Und doch blieb ich einfach sitzen, unbeeindruckt von der langsam zunehmenden Intensität des Regens.

»Willst du mich etwa loswerden?«, richtete ich mich irgendwann anklagend an meinen besten Freund. Mittlerweile war der graue Stoff meines Pullovers von dunklen, nassen Flecken überzogen gewesen, während ich noch immer stur auf dem Boden verharrte.

Wie auf Kommando begann es noch heftiger zu regnen und ich konnte nicht anders, als bitter aufzulachen. »Dein scheiß Ernst?«, schob ich mit einem Blick in Richtung der dichten Wolkendecke hinterher.
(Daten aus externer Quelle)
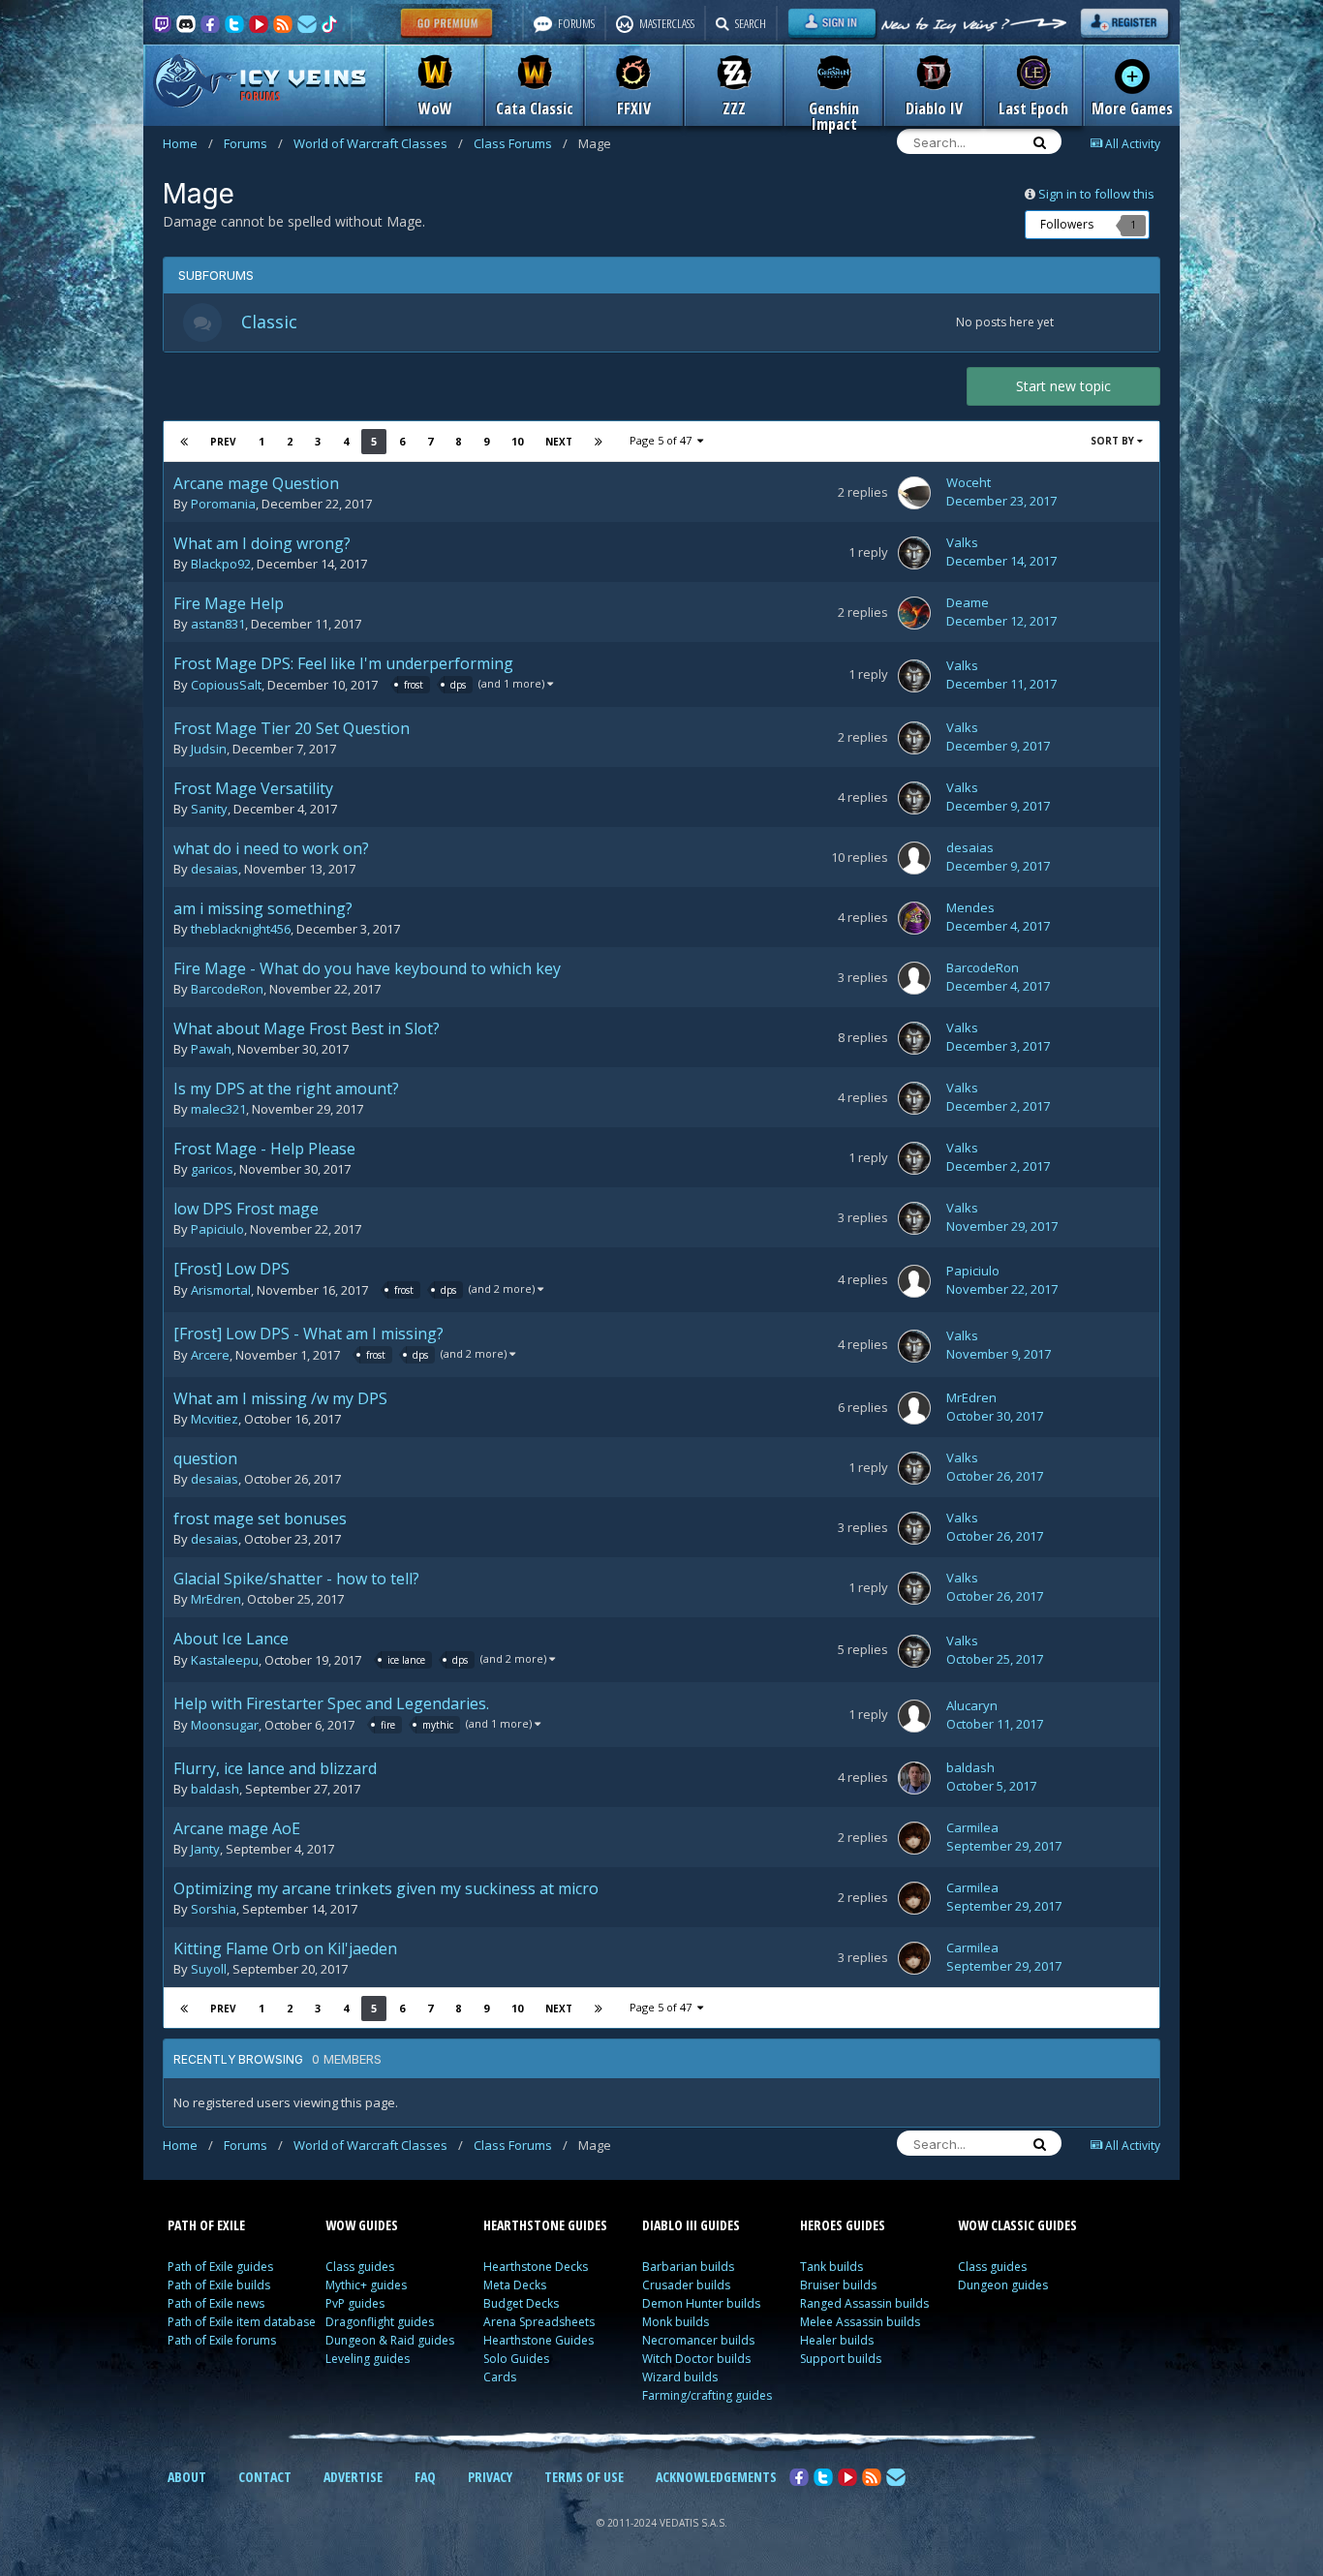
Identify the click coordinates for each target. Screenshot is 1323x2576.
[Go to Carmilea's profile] (914, 1838)
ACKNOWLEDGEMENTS (716, 2477)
Eigentlich benötigte ich keine Antwort, denn tief in meinem Herzen wusste ich, was Greg für mich wollen würde:

Loslassen.

Selbst wenn dafür eine Reise in die Vereinigten Staaten von Amerika notwendig war und ich niemals angenommen hätte, dass es jemals wieder eine Perspektive für mich geben könnte.